※ This report is to be featured in KDI Economic Outlook 2017-2nd Half.
■ The consistent growth in housing construction seen in the past five years was influenced not only by demand factors such as the housing economy boom but also by the real supply of public housing sites.
○ The supply of housing, the largest since the boom in housing construction during the ‘1st Phase New Town’ project, was made possible by the concentrated supply of land—previously designated as housing sites—to the capital region in the past several years.
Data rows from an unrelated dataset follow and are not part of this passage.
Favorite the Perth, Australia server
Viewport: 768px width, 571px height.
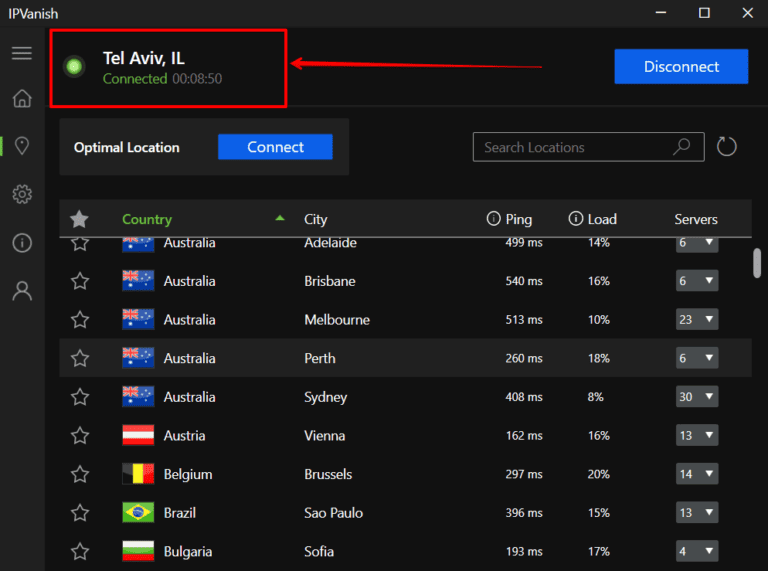(x=80, y=358)
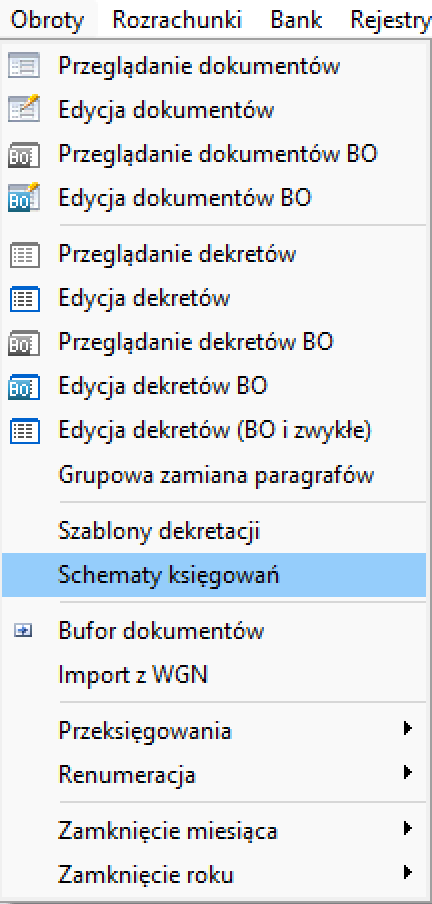Expand the Zamknięcie roku submenu arrow
Viewport: 432px width, 904px height.
(408, 872)
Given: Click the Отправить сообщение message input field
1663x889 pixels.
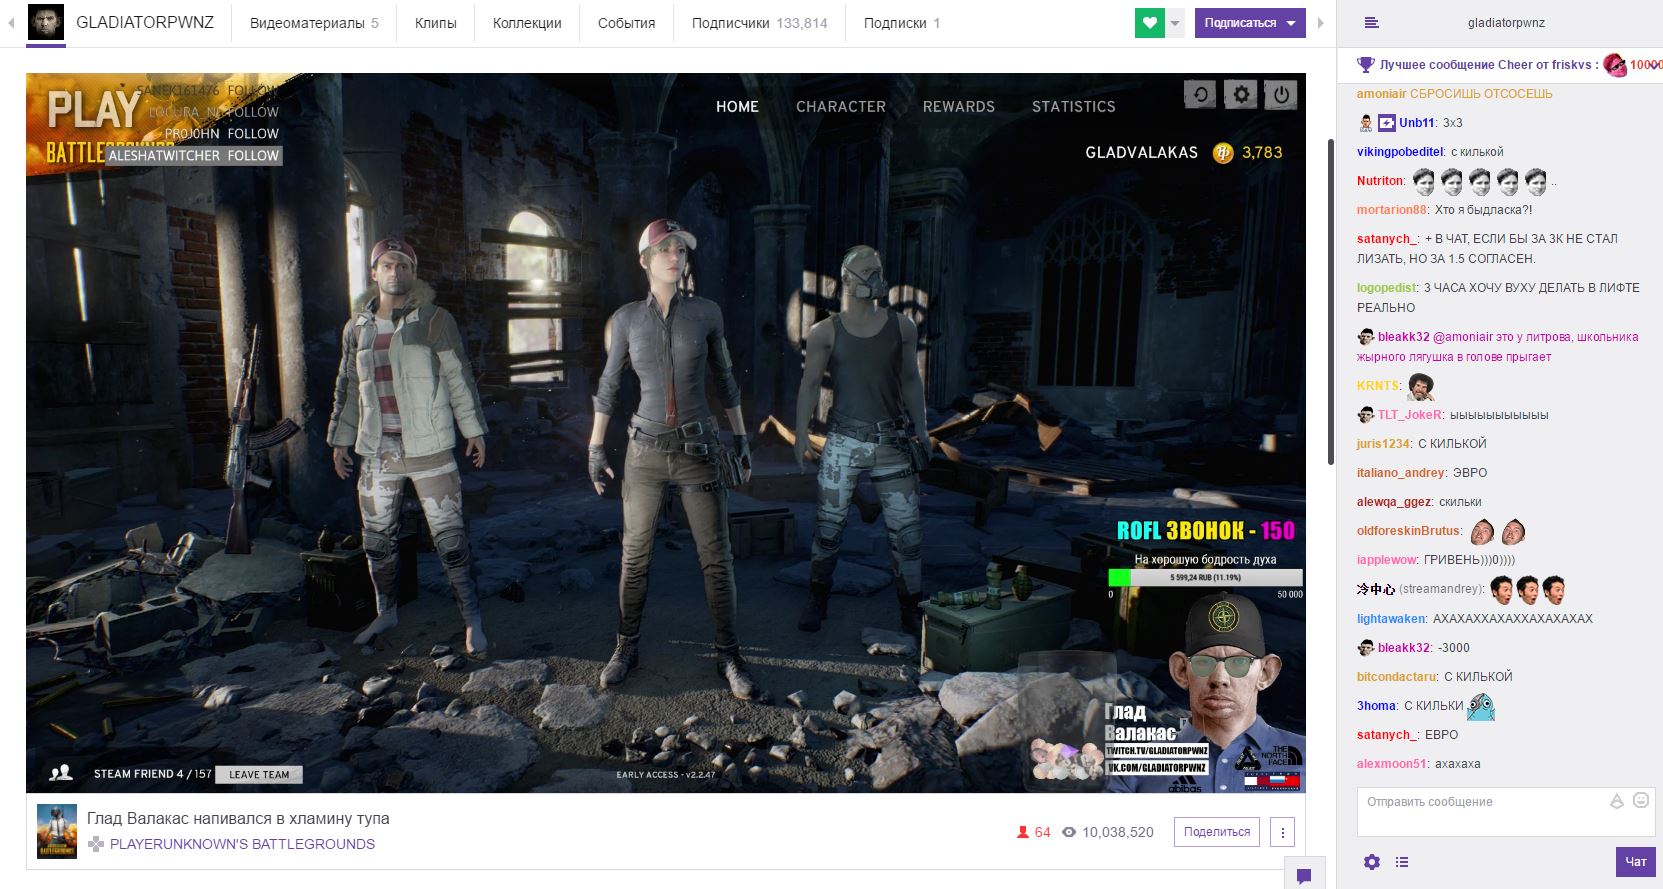Looking at the screenshot, I should (1480, 810).

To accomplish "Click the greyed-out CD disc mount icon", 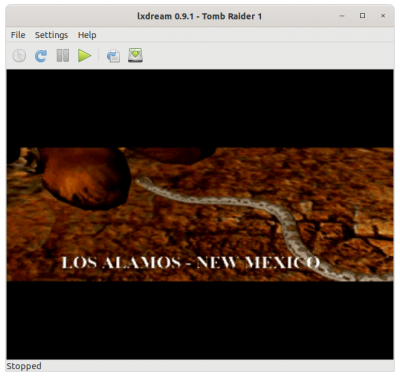I will pos(19,55).
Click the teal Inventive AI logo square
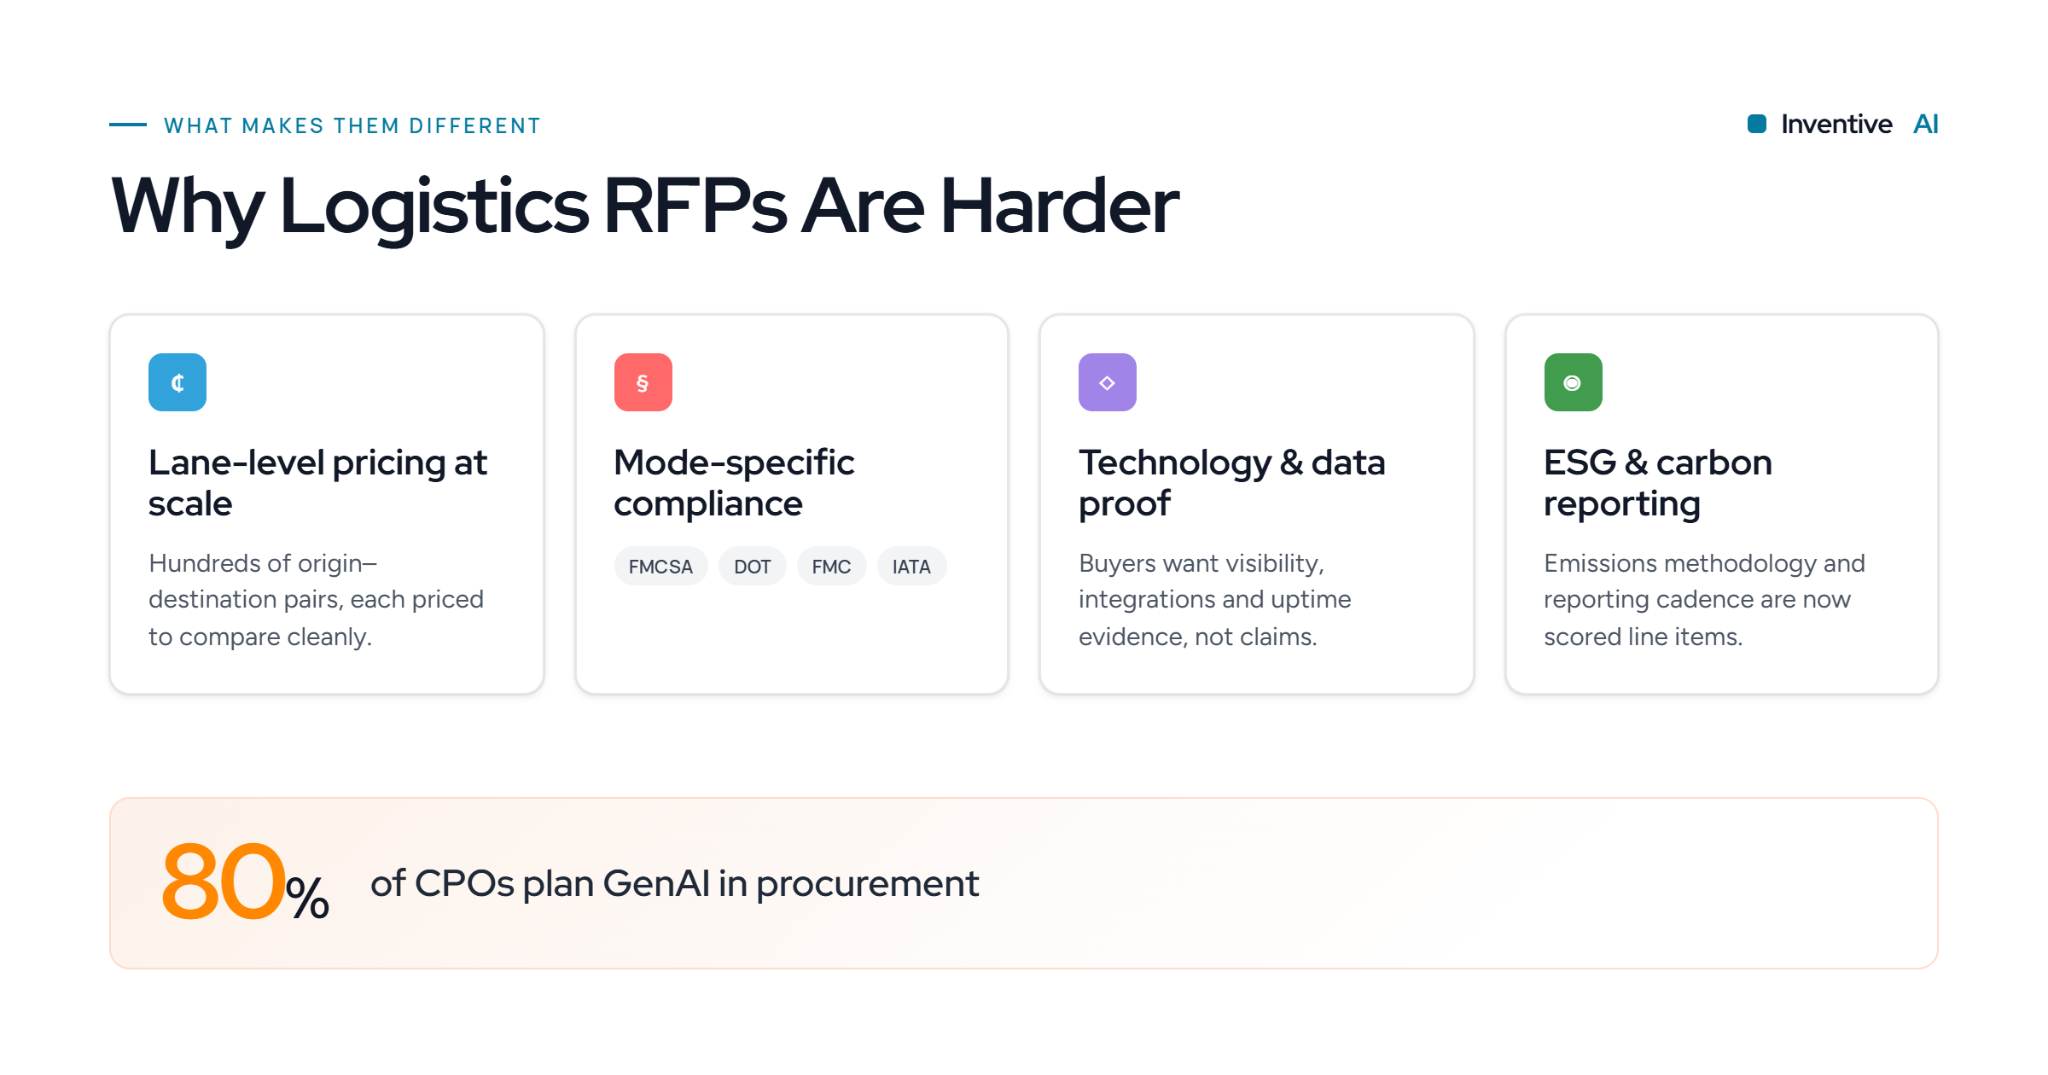Viewport: 2048px width, 1075px height. 1757,124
- Despite the difficulties in selling public housing sites that were designated early on during the Roh and Lee administrations to private companies due to a sluggish real estate market, the recent rebound in the housing economy has drastically increased demand in the private sector. Accordingly, this has ramped up the supply of public housing sites together with LH’s increasing motivation to reduce its debt.
○ Indeed, the impact of public housing sites is so significant that it could sway the entire housing supply market. Of the recent supply of apartments, 39% were on public housing sites nationwide and 55% in the capital region.
■ Future policies to expand the housing supply through public housing sites should be designed with caution, considering both the merits and faults.
○ When public housing sites are already developed, a rise in housing demand is followed by a rapid increase in new housing construction. This helps to slightly alleviate the inflationary pressure on housing prices.
○ However, it should be noted that it could also intensify the volatility of housing construction as the government’s housing supply plan is not impervious to the conditions of the housing economy,
- Within Korea’s public sector-led housing supply, the government develops the housing sites but the construction is dependent on the private sector. Thus, when the housing economy slows, the government experiences difficulties in providing public housing sites due to the weak demand.
- In this context, the timing of the designation of housing sites and housing supply are highly fluid depending on the condition of the housing economy. So, a boom in housing construction coupled with a supply of public housing sites is likely to intensify the volatility in housing construction.